Our Home and Miniature Land specializes in three-dimensional, interactive exhibits that celebrate the beauty of Ontario in a miniature way. Founded by Jean-Louis Brenninkmeijer and David MacLean, the museum encourages visitors to explore, experience and learn about Ontario’s cities in an up-close and personal way.
Architect David Domanski was commissioned to design the Toronto and Hamilton exhibits. Domanski, 28, graduated from the University of Waterloo School of Architecture with an Honours Bachelor of Architectural Science in 2012 before spending three years with Stafford Haensli Architect in Mississauga and another year in Urban Design for the City of Brampton. He specializes in the design and fabrication of both large-scale and small-scale projects.
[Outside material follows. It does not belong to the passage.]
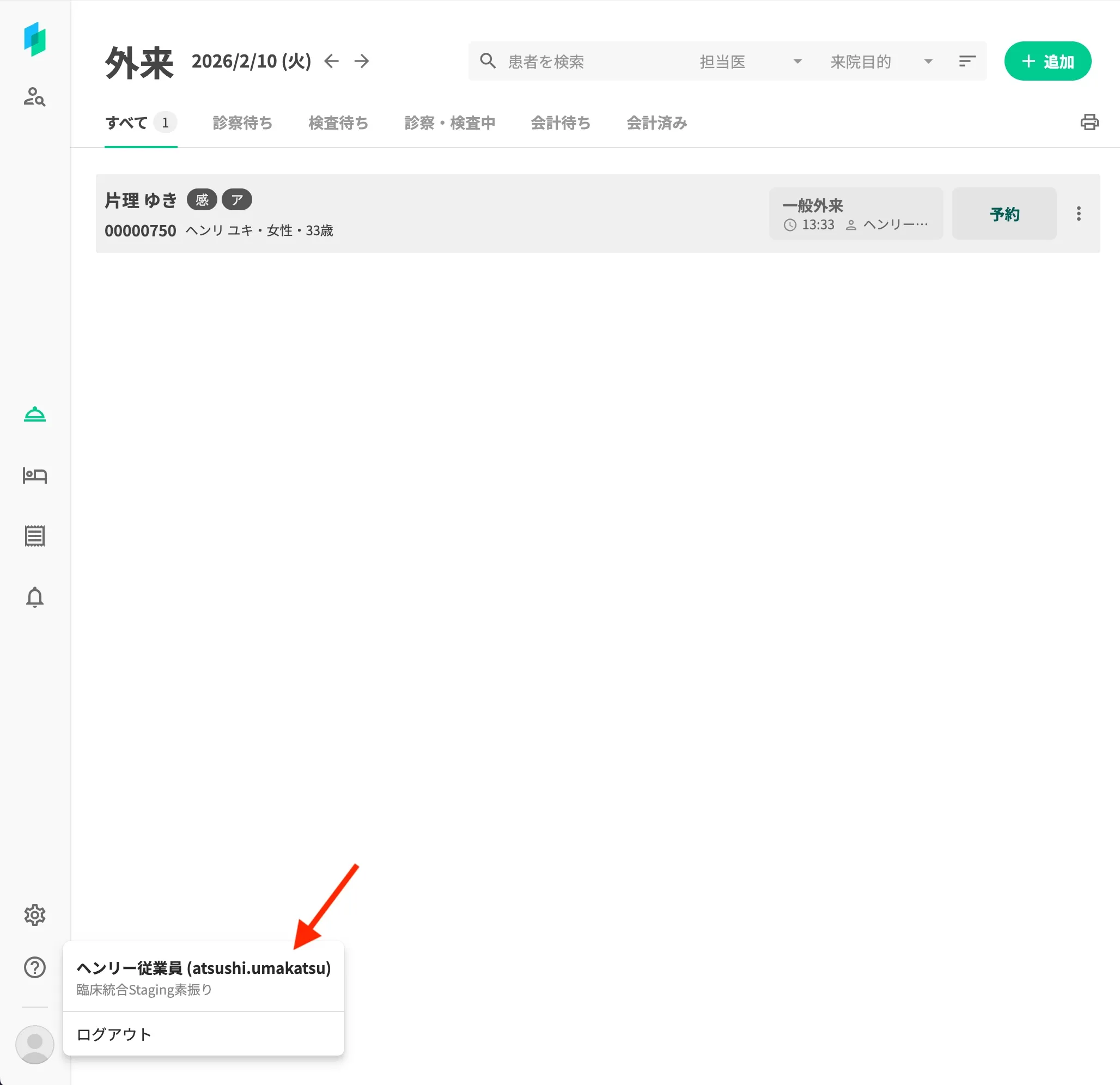Open the settings gear icon
Image resolution: width=1120 pixels, height=1085 pixels.
(x=34, y=915)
For the Toronto exhibit, Domanski developed a plan of the downtown core, breaking it down into three distinct areas: The central core, with landmarks such as Union Station and the skyscrapers in the financial district; The west area, with the Gardiner Expressway and a number of tall glass condo towers; and the east area, with a section of low- to mid-rise commercial and residential developments, as well as the Bloor Street viaduct, Don Valley Parkway and other notable landmarks. Once established, Domanski began constructing the miniature models at a scale of 1:87.
Domanski took a similar approach for a Hamilton project, dubbed the “Golden Horseshoe,” which includes sections devoted to Oakville, Burlington, and the Royal Botanical Gardens. Now, he is working on Ottawa and Niagara, learning from the early miniatures and adjusting his process in result. It took two years and a team of up to 25 people – carpenters, software technicians, electricians and model makers – to build Toronto, and another full year for the Golden Horseshoe. Domanski says the new and improved process means four exhibits can now be built in a two-year time frame.
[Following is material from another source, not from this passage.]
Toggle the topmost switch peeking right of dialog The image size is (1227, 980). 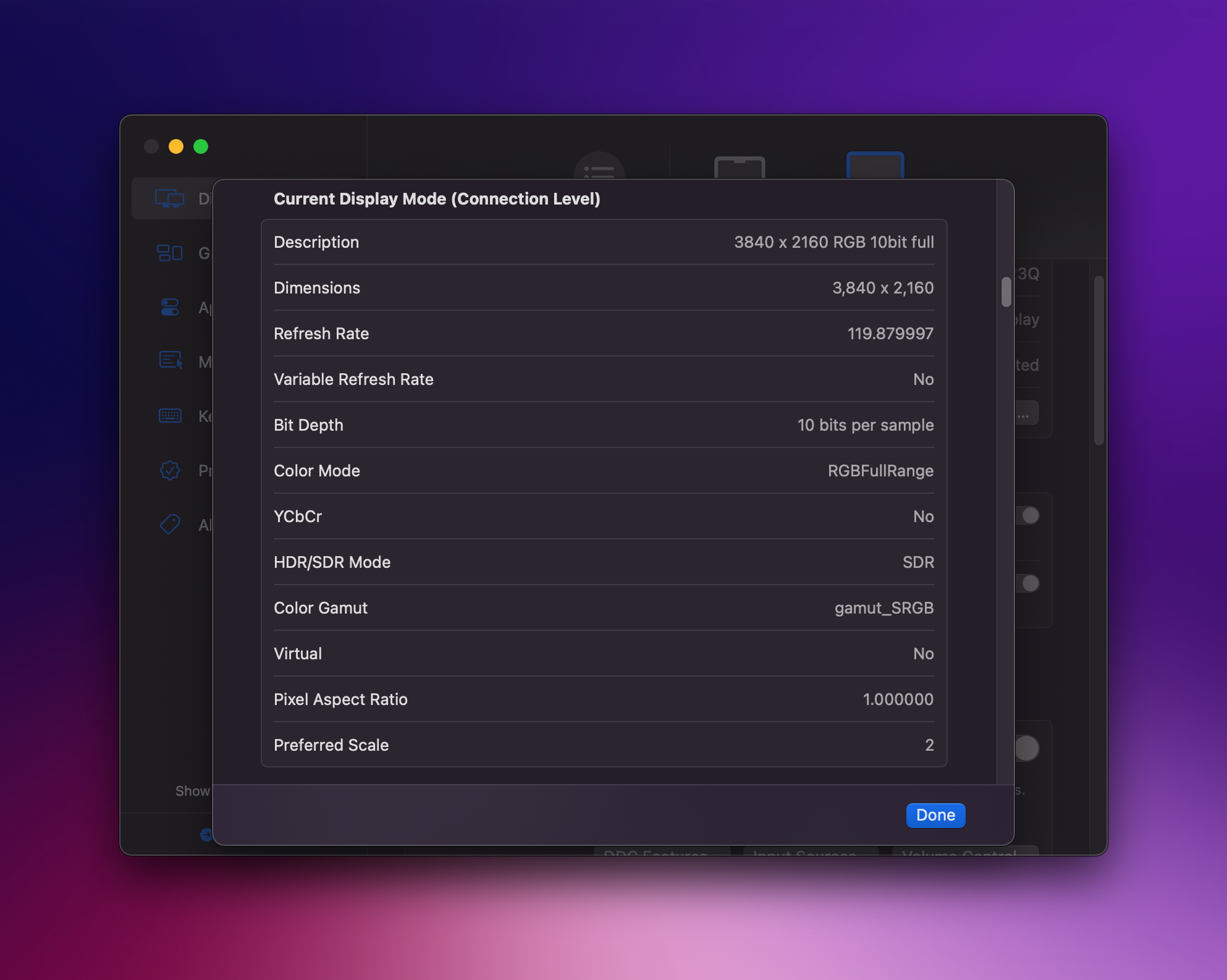coord(1029,515)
“The exhibits for Toronto and the Golden Horseshoe involved a design-build strategy with a lot of trial-and-error,” he says. “Now, we have a better-defined plan with specific deliverables. This means enhanced efficiency, a reduced schedule and a reduced budget.”
Several other students, architects, companies and firms have been involved in the project, including Myles Burke Architectural Models in Vaughan, who replicated the Rogers Centre at a scale of 1:150 and a cost of $60,000. The miniature replica contains a working Jumbotron, interior floodlights, a retractable roof with push-button control, 12,000 figurines, and more.